Ora che è arrivato a 90 anni e ha una casa a Castellana, dove vive con la moglie e riposa le ossa, ai piedi dei grandi contrafforti madoniti che sono stati i suoi giardini d’Armida, le chele gli si arrossano al ricordo di spazi aperti e verdi, ampelodesmi e cinciallegre, stelle basse e belati del marcatu dove le sue pecore l’aspettavano nemmeno fatto giorno. E ripensa a quella vacca che un mandriano di San Mauro Castelverde vendette alla fiera di Polizzi a uno di Ustica che, arrivato nella sua isola, non la trovò più appena il tempo di metterla con le altre. Senonché qualche giorno dopo la vacca apparve davanti alla stalla del bovaro di San Mauro, senza più un pelo addosso, che l’acqua del mare attraversato a nuoto le aveva levigato uno per uno quanti erano i metri che l’avevano divisa, tra acque e terre, dalla sua vitella di latte. Don Ignazio ha frequentato più animali che uomini e su questi ha mantenuto una stima mai più alta di quella prestata alle credenze che popolano le campagne, sempre pronto a ridere di storie di folletti e di spiriti maligni. Quella volta che due mafiosi latitanti si sedettero in montagna con lui a ingollare un castrato e a farlo sapere al tenente di Petralia che lo chiamò e per poco non lo arrestò, durò tale fatica a uscirne senza danni di quelli e questo che solo la perdita dei boschi delle Madonie trasformati da pascoli in parco gli diede più scoramento.
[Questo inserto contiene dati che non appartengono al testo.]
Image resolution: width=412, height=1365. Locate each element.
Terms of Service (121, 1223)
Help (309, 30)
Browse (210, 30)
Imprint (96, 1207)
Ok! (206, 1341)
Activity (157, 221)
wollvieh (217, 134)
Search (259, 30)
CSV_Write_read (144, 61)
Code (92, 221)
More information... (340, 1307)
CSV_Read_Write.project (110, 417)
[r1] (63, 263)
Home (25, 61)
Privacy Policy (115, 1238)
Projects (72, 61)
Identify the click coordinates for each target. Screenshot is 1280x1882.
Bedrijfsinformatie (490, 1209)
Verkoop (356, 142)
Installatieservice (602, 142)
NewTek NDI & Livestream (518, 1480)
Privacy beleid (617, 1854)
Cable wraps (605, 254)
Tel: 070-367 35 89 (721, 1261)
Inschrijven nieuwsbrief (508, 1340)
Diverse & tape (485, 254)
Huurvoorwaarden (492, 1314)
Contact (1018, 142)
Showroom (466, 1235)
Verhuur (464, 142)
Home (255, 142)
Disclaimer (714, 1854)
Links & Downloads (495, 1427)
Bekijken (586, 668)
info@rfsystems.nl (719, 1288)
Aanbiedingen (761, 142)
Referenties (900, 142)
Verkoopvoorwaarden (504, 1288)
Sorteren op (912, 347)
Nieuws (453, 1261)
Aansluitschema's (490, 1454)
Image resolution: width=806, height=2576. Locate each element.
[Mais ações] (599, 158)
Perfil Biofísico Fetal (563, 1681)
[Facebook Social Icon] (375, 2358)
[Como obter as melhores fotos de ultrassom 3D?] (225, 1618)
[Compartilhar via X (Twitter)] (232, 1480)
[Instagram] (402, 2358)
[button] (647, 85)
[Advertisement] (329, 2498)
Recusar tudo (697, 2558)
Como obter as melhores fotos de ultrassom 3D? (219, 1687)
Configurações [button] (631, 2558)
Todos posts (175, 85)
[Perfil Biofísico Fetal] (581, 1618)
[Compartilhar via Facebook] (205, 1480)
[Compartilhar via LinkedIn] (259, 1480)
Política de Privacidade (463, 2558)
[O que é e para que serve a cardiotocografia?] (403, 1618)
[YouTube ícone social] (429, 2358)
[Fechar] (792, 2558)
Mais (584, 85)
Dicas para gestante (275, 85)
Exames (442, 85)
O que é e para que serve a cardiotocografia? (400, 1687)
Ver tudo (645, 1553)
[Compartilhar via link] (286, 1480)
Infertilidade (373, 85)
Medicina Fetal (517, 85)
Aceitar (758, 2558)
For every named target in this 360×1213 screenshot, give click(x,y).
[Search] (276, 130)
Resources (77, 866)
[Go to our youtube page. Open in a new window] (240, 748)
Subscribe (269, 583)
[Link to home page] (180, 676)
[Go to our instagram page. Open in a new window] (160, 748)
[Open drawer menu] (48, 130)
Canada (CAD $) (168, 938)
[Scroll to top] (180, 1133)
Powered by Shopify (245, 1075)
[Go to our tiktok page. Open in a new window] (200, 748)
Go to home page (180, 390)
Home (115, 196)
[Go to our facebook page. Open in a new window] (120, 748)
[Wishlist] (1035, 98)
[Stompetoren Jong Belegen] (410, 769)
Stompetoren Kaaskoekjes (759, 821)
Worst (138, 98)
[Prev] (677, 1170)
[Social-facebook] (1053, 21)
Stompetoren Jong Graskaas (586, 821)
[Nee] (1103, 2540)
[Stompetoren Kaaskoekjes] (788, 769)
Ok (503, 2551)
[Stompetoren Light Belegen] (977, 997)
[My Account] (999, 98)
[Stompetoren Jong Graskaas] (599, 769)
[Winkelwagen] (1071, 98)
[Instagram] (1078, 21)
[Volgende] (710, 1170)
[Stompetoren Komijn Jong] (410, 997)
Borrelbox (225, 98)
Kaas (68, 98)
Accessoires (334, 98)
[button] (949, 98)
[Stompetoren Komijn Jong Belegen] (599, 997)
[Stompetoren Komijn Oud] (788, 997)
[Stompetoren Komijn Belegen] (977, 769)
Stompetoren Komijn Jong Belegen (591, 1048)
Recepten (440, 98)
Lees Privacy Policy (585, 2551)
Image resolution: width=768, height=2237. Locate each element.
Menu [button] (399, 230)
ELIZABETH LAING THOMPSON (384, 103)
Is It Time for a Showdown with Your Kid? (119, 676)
Da Catuso a Susafa a Puccia, il venire meno del grande pascolo estivo decretò la chiusura di cento allevamenti, ma Intrivici fu tra quelli che si diedero vita mettendosi alla ricerca di nuovi territori, come indiani cacciati dalle loro riserve avite e primordiali. La sua vita si è condotta nella Sicilia del feudo, colorato dell’azzurro del cielo, del verde dei pascoli e del giallo del maggese, nel ritmo lento delle figlianze, delle mute e delle transumanze: un siciliano mai divenuto miope per l’abitudine dei suoi occhi a guardare orizzonti infiniti dove la distanza delle montagne si misura coi colori che passano dal verde al marrone al celeste; un siciliano che, come compare Cosimo, quando nacque il suo primo figlio non poté vederlo in braccio alla sua comare Menica perché era fuorivia, con le sue pecore che erano scappate a Cozzo Covino. Finché le ha vendute tutte e se n’è tornato per sempre a casa: prima che la pastorizia entrasse in un altro mondo, quello del figlio veterinario, dell’igiene e dei controlli, della brucellosi e del divieto di mungitura, dei contributi Cee e del finissaggio, dell’eradicazione e della vaccinazione.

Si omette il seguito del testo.